What needs to be done: Please swap "Image resolution" for "Screenshot size" wherever it occurs in the entries below, and leave every other part of the entries unchanged.

*** Data listing

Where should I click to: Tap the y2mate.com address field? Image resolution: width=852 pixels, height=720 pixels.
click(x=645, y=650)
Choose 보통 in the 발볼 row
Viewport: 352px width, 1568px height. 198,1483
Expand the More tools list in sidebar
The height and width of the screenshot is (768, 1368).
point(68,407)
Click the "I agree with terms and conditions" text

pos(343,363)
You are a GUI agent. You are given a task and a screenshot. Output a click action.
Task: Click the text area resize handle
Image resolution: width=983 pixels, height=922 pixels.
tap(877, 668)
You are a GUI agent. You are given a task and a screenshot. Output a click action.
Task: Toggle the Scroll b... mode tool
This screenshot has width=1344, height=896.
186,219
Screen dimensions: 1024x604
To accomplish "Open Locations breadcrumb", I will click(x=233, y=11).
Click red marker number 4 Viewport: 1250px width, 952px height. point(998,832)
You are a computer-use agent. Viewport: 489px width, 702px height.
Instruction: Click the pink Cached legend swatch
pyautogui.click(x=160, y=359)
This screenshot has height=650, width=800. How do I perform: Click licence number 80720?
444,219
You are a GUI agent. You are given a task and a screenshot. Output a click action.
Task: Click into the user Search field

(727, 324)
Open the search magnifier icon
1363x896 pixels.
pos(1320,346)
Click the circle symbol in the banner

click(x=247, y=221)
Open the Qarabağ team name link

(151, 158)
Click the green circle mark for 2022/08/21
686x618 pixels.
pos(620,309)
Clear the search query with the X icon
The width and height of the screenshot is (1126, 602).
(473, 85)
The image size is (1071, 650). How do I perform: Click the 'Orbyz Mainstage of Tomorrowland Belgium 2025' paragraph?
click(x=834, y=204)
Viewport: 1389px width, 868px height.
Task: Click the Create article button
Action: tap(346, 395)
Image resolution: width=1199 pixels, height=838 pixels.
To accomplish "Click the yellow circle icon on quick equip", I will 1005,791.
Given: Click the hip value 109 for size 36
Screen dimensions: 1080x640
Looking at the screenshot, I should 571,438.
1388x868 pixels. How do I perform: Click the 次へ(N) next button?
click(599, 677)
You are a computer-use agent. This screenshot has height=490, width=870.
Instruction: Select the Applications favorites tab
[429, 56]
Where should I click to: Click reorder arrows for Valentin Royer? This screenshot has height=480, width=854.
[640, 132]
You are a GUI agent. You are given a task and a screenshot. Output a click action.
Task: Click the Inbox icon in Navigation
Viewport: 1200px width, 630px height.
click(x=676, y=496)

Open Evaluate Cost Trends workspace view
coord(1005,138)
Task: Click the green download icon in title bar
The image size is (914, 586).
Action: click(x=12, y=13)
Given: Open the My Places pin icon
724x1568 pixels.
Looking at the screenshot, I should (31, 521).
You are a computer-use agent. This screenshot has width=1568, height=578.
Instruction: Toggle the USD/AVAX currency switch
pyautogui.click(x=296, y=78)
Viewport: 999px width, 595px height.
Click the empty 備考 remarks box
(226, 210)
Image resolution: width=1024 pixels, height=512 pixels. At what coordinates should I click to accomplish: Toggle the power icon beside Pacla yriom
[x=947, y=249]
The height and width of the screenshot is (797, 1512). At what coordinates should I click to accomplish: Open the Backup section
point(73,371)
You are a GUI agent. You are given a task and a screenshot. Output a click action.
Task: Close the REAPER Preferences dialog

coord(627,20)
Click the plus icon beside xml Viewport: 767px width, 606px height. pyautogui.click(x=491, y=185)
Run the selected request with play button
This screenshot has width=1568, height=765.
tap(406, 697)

******

Task response:
Where should I click to: Tap the y2mate.com address field? Screenshot size: width=852 pixels, height=720 pixels.
click(x=645, y=650)
Choose 보통 in the 발볼 row
Viewport: 352px width, 1568px height. 198,1483
Expand the More tools list in sidebar
The height and width of the screenshot is (768, 1368).
point(68,407)
Click the "I agree with terms and conditions" text

pos(343,363)
You are a GUI agent. You are given a task and a screenshot. Output a click action.
Task: Click the text area resize handle
Screenshot size: width=983 pixels, height=922 pixels.
tap(877, 668)
You are a GUI agent. You are given a task and a screenshot. Output a click action.
Task: Toggle the Scroll b... mode tool
This screenshot has width=1344, height=896.
186,219
Screen dimensions: 1024x604
To accomplish "Open Locations breadcrumb", I will click(x=233, y=11).
Click red marker number 4 Viewport: 1250px width, 952px height. point(998,832)
You are a computer-use agent. Viewport: 489px width, 702px height.
Instruction: Click the pink Cached legend swatch
pyautogui.click(x=160, y=359)
This screenshot has height=650, width=800. How do I perform: Click licence number 80720?
444,219
You are a GUI agent. You are given a task and a screenshot. Output a click action.
Task: Click into the user Search field

(727, 324)
Open the search magnifier icon
1363x896 pixels.
pos(1320,346)
Click the circle symbol in the banner

click(x=247, y=221)
Open the Qarabağ team name link

(151, 158)
Click the green circle mark for 2022/08/21
686x618 pixels.
pos(620,309)
Clear the search query with the X icon
The width and height of the screenshot is (1126, 602).
(473, 85)
The image size is (1071, 650). How do I perform: Click the 'Orbyz Mainstage of Tomorrowland Belgium 2025' paragraph?
click(x=834, y=204)
Viewport: 1389px width, 868px height.
Task: Click the Create article button
Action: tap(346, 395)
Screenshot size: width=1199 pixels, height=838 pixels.
To accomplish "Click the yellow circle icon on quick equip", I will 1005,791.
Given: Click the hip value 109 for size 36
Screen dimensions: 1080x640
Looking at the screenshot, I should 571,438.
1388x868 pixels. How do I perform: Click the 次へ(N) next button?
click(599, 677)
You are a computer-use agent. This screenshot has height=490, width=870.
Instruction: Select the Applications favorites tab
[429, 56]
Where should I click to: Click reorder arrows for Valentin Royer? This screenshot has height=480, width=854.
[640, 132]
You are a GUI agent. You are given a task and a screenshot. Output a click action.
Task: Click the Inbox icon in Navigation
Viewport: 1200px width, 630px height.
click(x=676, y=496)

Open Evaluate Cost Trends workspace view
coord(1005,138)
Task: Click the green download icon in title bar
The image size is (914, 586).
Action: click(x=12, y=13)
Given: Open the My Places pin icon
724x1568 pixels.
Looking at the screenshot, I should (31, 521).
You are a computer-use agent. This screenshot has width=1568, height=578.
Instruction: Toggle the USD/AVAX currency switch
pyautogui.click(x=296, y=78)
Viewport: 999px width, 595px height.
Click the empty 備考 remarks box
(226, 210)
Screenshot size: width=1024 pixels, height=512 pixels. At what coordinates should I click to accomplish: Toggle the power icon beside Pacla yriom
[x=947, y=249]
The height and width of the screenshot is (797, 1512). At what coordinates should I click to accomplish: Open the Backup section
point(73,371)
You are a GUI agent. You are given a task and a screenshot. Output a click action.
Task: Close the REAPER Preferences dialog

coord(627,20)
Click the plus icon beside xml Viewport: 767px width, 606px height. pyautogui.click(x=491, y=185)
Run the selected request with play button
This screenshot has width=1568, height=765.
tap(406, 697)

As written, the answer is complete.